REQUIRED ACTION: In the text on robots and sustainability, copy out the stretch from "Sustainability in business" through "play a part.", changing "firm grip" to "clear view".

Robots and data - their role in sustainability

15th of January 2020
Robots and data - their role in sustainability
Robots and data - their role in sustainability

Sustainability in business has become an increasingly popular topic as companies recognise the need to have a firm grip on their triple bottom line. Economic, environmental, and social risks and opportunities abound in business, but creating an operations model that speaks directly to aspects of profits, people and planet is not always easily attainable. Sandy Agnos at Brain Corp looks at how robotics, IoT, and cloud connectivity can play a part.

The evolution of this industry has seen a significant shift over the past few years, in large part due to innovations in the areas of robotics, IoT and cloud connectivity. These new technologies can be viewed and leveraged as a pathway to achieving greater sustainability in commercial cleaning. Whether it’s time efficiency, resource conservation, or an improved worker experience, sustainable outcomes can all be greatly supported by adoption and proper utilisation of the aforementioned technologies.

One prime example of the industry’s new paradigm shift is seen in the rollout of autonomous mobile robots for commercial cleaning. Floor scrubbers and mid-size vacuum cleaners can work alongside cleaning operatives rather than being dependent on them for the entire operation. Cleaners can use these robots as effective tools, while still being needed on the front and back end of the robotic process.

Specifically, when using a robotic floor scrubber, an individual is required to set up the machine, drive it to the area it needs to work, and determine what the cleaning needs are for that area. On the back end, teams perform basic maintenance after machines have completed their work for the shift. This collaborative framework automates the heavy lifting, freeing up team members for other more important or more profitable tasks.

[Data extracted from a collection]
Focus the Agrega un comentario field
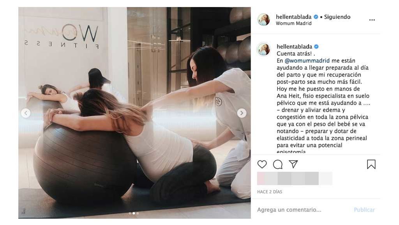Screen dimensions: 399x225 click(x=303, y=210)
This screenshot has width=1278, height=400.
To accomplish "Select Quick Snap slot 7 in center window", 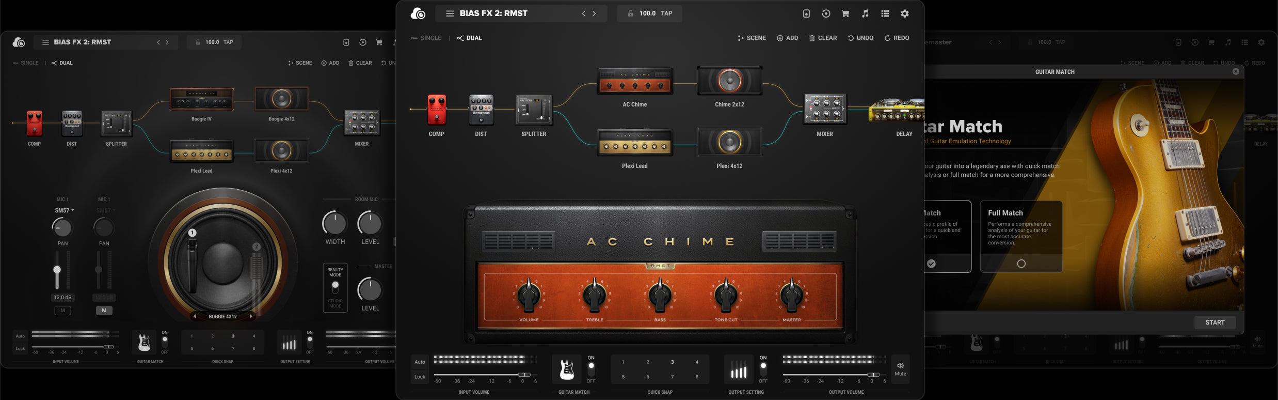I will point(672,377).
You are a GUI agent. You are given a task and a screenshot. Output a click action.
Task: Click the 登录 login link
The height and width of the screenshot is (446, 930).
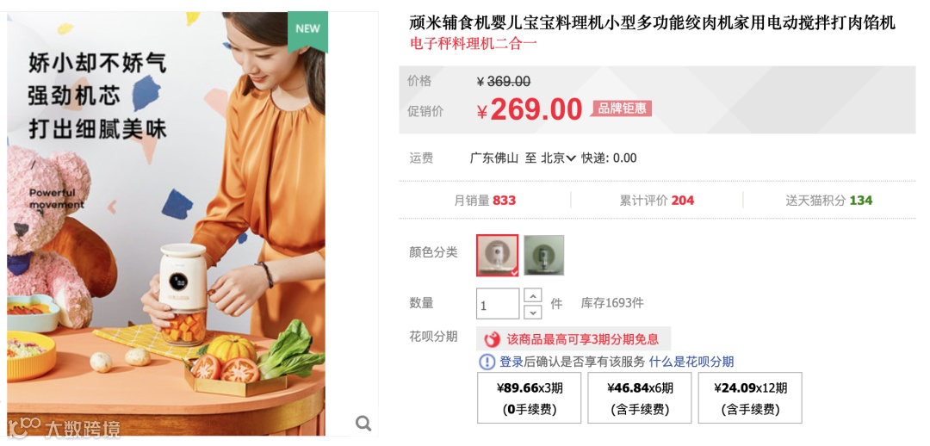pos(512,362)
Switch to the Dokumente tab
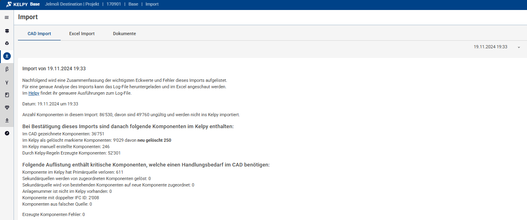This screenshot has width=527, height=220. point(124,34)
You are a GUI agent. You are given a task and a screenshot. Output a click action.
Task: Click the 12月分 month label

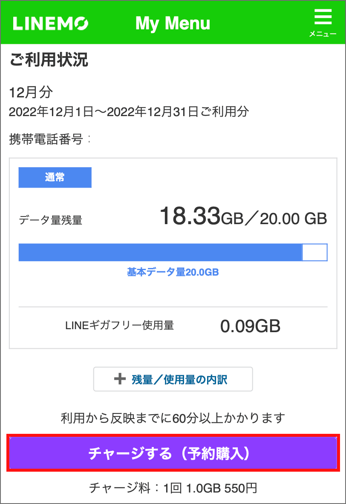(31, 93)
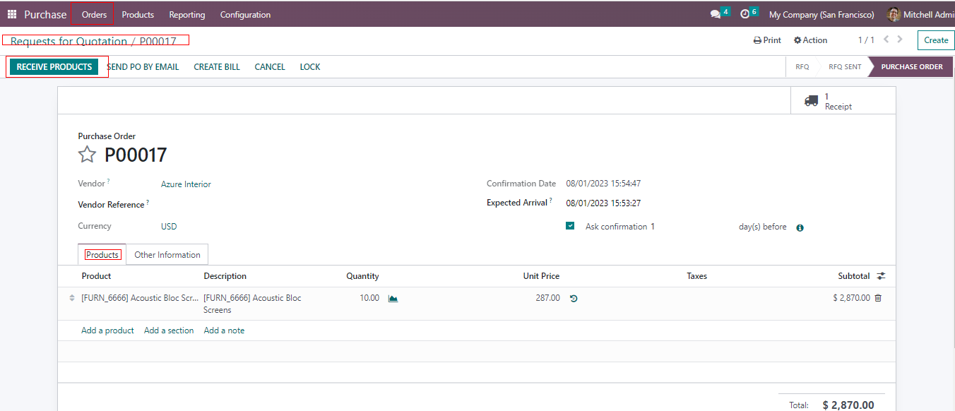The image size is (955, 411).
Task: Toggle the Ask confirmation checkbox
Action: (x=570, y=226)
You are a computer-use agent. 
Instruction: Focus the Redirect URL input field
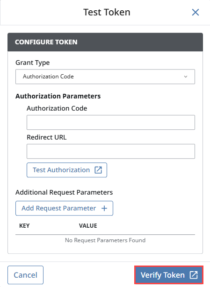click(x=111, y=151)
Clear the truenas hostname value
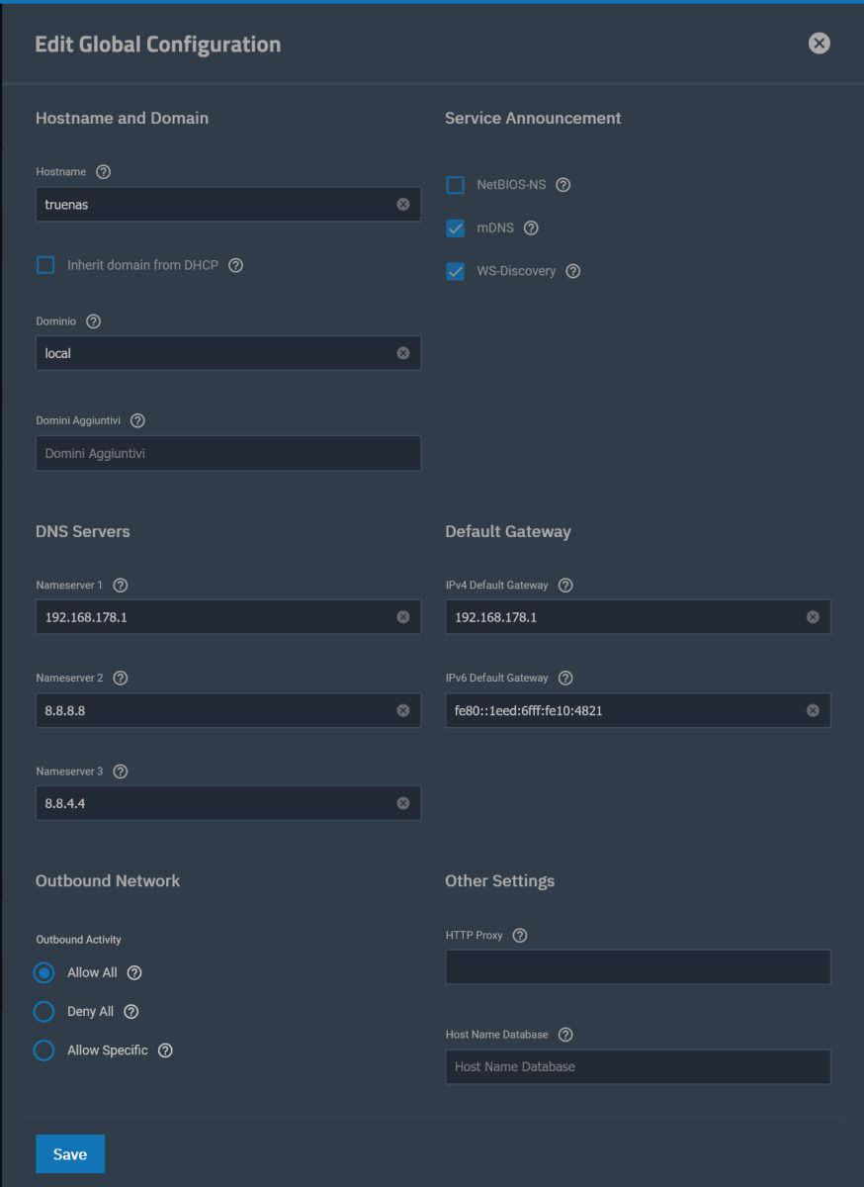 click(403, 204)
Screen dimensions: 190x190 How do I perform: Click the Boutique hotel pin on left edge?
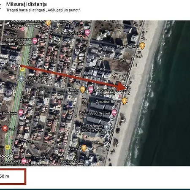point(21,113)
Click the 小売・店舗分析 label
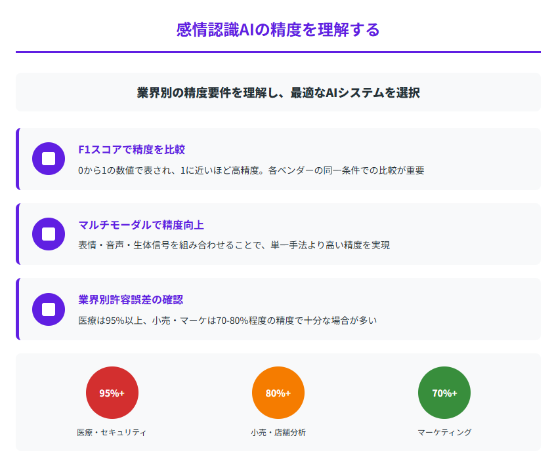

WRITTEN SOLUTION:
Sustainability in business has become an increasingly popular topic as companies recognise the need to have a clear view on their triple bottom line. Economic, environmental, and social risks and opportunities abound in business, but creating an operations model that speaks directly to aspects of profits, people and planet is not always easily attainable. Sandy Agnos at Brain Corp looks at how robotics, IoT, and cloud connectivity can play a part.